A Member kindly told me recently, that this Blog is a part of Social History. I hadn't thought of
it in this way - however, I suppose it will prove of interest to some Police researchers and
perhaps, younger Policeman. The simple fact is that this happened to me personally, 47 years ago !

Since I was to spend the next 7 years there - here is a little history on the area.

The East End of London is to the left of the Tower of London - if you were facing the River Thames.
Originally - in the time after King William 1st. (1066) it was reserved as a hunting area for the King.
Gradually, it became a number of small market gardens , producing fruit and vegetables for London.
However, large parts still belonged to the Sovereign and were administered by the Crown Estates.

The whole area was quite run-down and in 1968 large parts still had serious bomb damage from
WW2. Despite the poorness of the area, most people were still staunchly Royalist - and some-what grudgingly, accepted 'us' , as 'their' police. I have always found it strange how people's
opinion of the Police changes quickly when they need help.


The Royal Mint Map in 1833


The Royal Mint in 1833

The Royal Mint used to be on the left of the Tower - and was there for many years , before going
to Wales in the 1970's. Prior to that it was with-in the Tower. The area around the Mint was an
ancient one - still known today as the Minories - it was in fact an Abbey for the Minor Prioresses
of the Order of St. Mary - created in 1494.

Sometimes distinguished people who were beheaded in the Tower , were allowed to be buried with-in the Minories. This beheaded scull is believed to be that of the Earl of Suffolk -- Lord Grey. He was the Father of Lady Jane Grey who seized the Thone for nine days. They were both beheaded.

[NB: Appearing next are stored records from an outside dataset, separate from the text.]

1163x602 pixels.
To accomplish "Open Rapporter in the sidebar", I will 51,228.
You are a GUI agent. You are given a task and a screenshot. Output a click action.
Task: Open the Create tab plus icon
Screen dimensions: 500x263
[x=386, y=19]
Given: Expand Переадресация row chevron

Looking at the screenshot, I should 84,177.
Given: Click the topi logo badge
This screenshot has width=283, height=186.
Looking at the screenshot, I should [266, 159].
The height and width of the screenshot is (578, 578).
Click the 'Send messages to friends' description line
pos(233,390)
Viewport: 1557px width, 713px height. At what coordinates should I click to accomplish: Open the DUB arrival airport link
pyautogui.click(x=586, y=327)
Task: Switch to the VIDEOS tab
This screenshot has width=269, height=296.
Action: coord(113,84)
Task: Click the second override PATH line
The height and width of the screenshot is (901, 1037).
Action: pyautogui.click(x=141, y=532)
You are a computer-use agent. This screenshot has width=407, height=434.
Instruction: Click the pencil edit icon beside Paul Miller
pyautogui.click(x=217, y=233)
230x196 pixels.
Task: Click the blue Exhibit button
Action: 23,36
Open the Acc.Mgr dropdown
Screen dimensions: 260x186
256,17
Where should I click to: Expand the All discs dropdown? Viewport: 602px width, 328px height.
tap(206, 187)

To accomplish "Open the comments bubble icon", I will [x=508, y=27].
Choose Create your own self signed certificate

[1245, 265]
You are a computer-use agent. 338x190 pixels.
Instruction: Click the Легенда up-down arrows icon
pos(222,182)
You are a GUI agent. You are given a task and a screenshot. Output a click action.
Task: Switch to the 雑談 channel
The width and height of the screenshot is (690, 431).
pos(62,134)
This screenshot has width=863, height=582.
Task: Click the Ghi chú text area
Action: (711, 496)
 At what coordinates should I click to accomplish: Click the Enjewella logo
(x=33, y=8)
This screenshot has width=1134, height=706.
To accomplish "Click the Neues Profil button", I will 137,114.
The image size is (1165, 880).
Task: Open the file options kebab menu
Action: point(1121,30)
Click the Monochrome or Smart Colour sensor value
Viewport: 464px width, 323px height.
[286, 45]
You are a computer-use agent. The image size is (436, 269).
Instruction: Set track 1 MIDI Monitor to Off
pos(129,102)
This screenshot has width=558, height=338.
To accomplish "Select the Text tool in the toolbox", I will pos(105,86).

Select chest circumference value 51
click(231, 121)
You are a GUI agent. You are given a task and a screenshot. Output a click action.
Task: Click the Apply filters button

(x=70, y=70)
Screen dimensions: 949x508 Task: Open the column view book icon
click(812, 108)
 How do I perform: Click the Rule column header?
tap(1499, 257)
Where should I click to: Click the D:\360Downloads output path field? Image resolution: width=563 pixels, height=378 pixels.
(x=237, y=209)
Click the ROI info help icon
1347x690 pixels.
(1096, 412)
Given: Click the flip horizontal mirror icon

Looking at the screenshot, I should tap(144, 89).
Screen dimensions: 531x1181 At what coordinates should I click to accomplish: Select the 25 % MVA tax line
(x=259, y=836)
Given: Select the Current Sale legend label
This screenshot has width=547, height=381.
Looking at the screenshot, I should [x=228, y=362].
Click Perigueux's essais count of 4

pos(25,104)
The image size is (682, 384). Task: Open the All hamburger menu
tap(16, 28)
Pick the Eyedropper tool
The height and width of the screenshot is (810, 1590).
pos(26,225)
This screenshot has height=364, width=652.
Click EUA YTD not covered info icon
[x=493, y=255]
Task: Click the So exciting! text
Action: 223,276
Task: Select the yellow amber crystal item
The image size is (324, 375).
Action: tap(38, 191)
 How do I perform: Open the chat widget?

When I was at Bethnal Green, the Governor of the Mint had the 'bad' habit of calling an 'Emergency'
and then standing at the gates with a stopwatch. You had 3 minutes to get there ! I can
remember some very frightening 80mph (140kph) across the East End to avoid an enquiry . The
Area Car for HB had the call sign 'Hotel 2' - perhaps it still does ? It was one of three fast pursuit cars for the Division. They were Jaguar 2.4's at that time.

Moylan Police Section House was on a small turning off of the Ratcliffe Highway . This was an old
road that ran between the Tower and the Isle of Dogs and the West India Docks. Because it was an important road - with numerous cross-roads it became known for it's illegal burials.

Suicides and executed people were not allowed to- be buried in Consecrated soil. The few that were allowed at the Minories, probably cost a great deal of money. The next best thing was a
cross-roads - with it's shape as a Cross. Also, in this vicinity was the important Parish Church of
St. George's East - it lay alongside the Highway. Over the years many bodies were buried at night - and are still often found when the road is dug-up.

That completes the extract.